Raul Rabadan talked about The Topology of Evolution.

The only figure in Darwin’s Origin of Species is a (mostly-binary) tree. This “Tree of Life” paradigm used starting in the 1970s to analyze genomic sequences. The first major discovery using the tree paradigm was Carl Woese’s 1977 discovery of Domain Archaea.

Woese excluded viruses because they lacked some of the genes he used. But even if he had included them, he would have had trouble: viruses have a high level of horizontal gene transfer, so the choice of tree as a structure to represent the phylogeny is not very good for viruses.

Nor is it very good for bacteria and archaea. Nor is it very food for plants (even Darwin knew this). Nor is it very good for us: when you get gonorrhoea, it gets you! 10% of gonorrhoea genes are human. 8% of human genes are viral. Your genome is something like a “cemetery of past infections” rather than a list of all your ancestors.

If we can’t use a tree to model evolution, what can we use? Mathematically, the problem is:

Given a set of genomes and a way of comparing them, how do we represent their relationships without importing (too many) assumptions from biology?

We would like an answer which is statistical and incorporates the notion of scale. We’d also like to detect when clonal (descent) transfer happens, and when horizontal (non-descent) transfer happens. Answer: use persistent homology to detect the topology of the genetic data!

Persistence detects not just topology, but topology at scales. In 0th homology, scale represents taxa: as we increase the filtration value, we are collecting together more and more distantly related genomes. In 1st homology, a long bar represents a transfer between distantly-related taxa.
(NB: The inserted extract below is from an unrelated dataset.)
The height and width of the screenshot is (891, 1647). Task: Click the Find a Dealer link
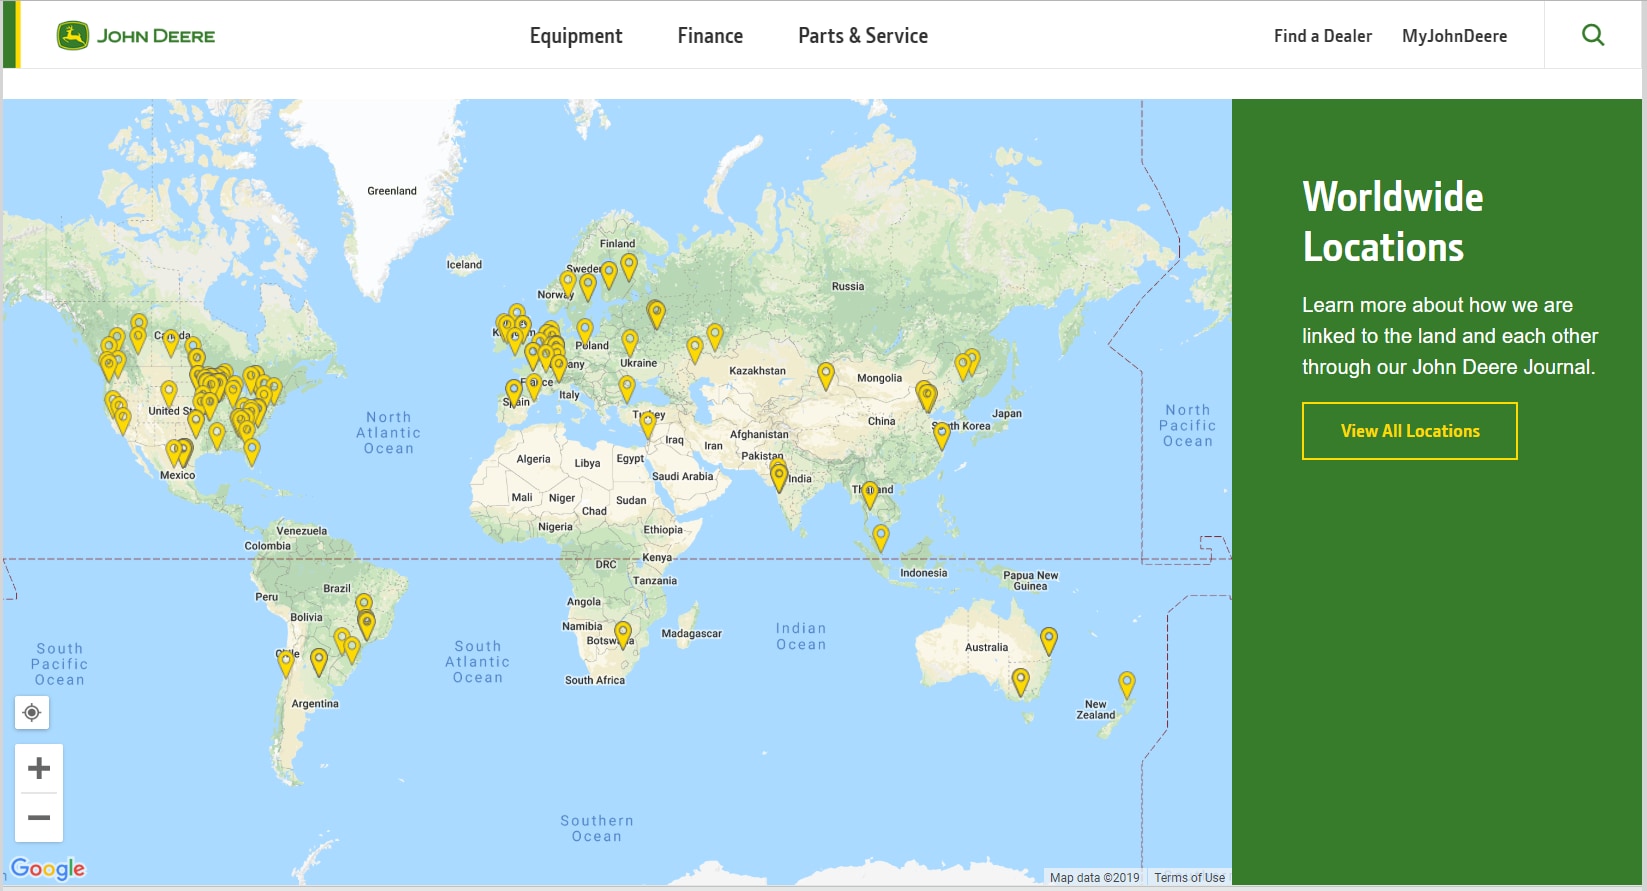coord(1322,36)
For example, though overall flu genes show  a lot of cycles, if we restrict our attention to a particular segment there are almost no long-persisting cycles. HIV, on the other hand, has persistent cycles even when we focus on small suites of genes. Thus persistence detects the fact that gene transfer in flu occurs by trading whole segments, whereas in HIV it occurs by trading much smaller units of genetic material.
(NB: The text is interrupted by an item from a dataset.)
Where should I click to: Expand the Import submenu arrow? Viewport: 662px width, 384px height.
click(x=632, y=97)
For human genomic data, persistence bars are about 2 centiMorgans-per-megabase long.

Michael Robinson talked about Morphisms between Logic Circuits

Logic circuits are described by their truth tables. But computers take time to do computations: fast input switching yields the “wrong” output (as evidenced by the flickering screen on Dr. Robinson’s slides). How can we analyze the failures of circuits due to problems of timing? Use sheaves!

Sheaves allow local specifications (we are really good at understanding small circuits) to determine global behavior (what we need to get a handle on). Plus sheaves whose stalks are vector spaces are `just’ linear-algebraic, so we can compute their cohomology using easy, well-known techniques.
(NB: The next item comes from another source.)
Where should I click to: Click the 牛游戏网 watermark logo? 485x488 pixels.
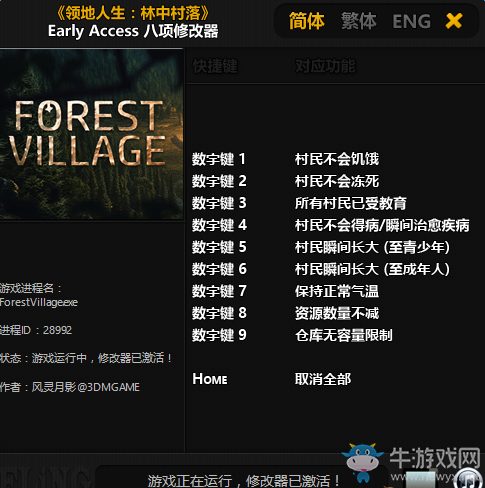[x=435, y=459]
As we try to associate a vector space to each logic gate, we encounter various aspects of engineering practice like one-hot encoding.

The zeroth cohomology of the switching sheaf detects the (synchronous) classical logic behavior of the system. The first cohomology of the switching sheaf detects stored information (hence, the possibility of a timing problem in the circuit).

But cohomology of the switching sheaf doesn’t tell us everything. The categorification approach says we should consider morphisms to get more information. Given a circuit we want to understand, we can construct a circuit with the same logical behavior.Then we can ask how many morphisms of the switching sheaves there are which cover the identity on inputs and outputs.

Sometimes there aren’t any such morphisms. Sometimes there are a few. Apparently there are never exactly three.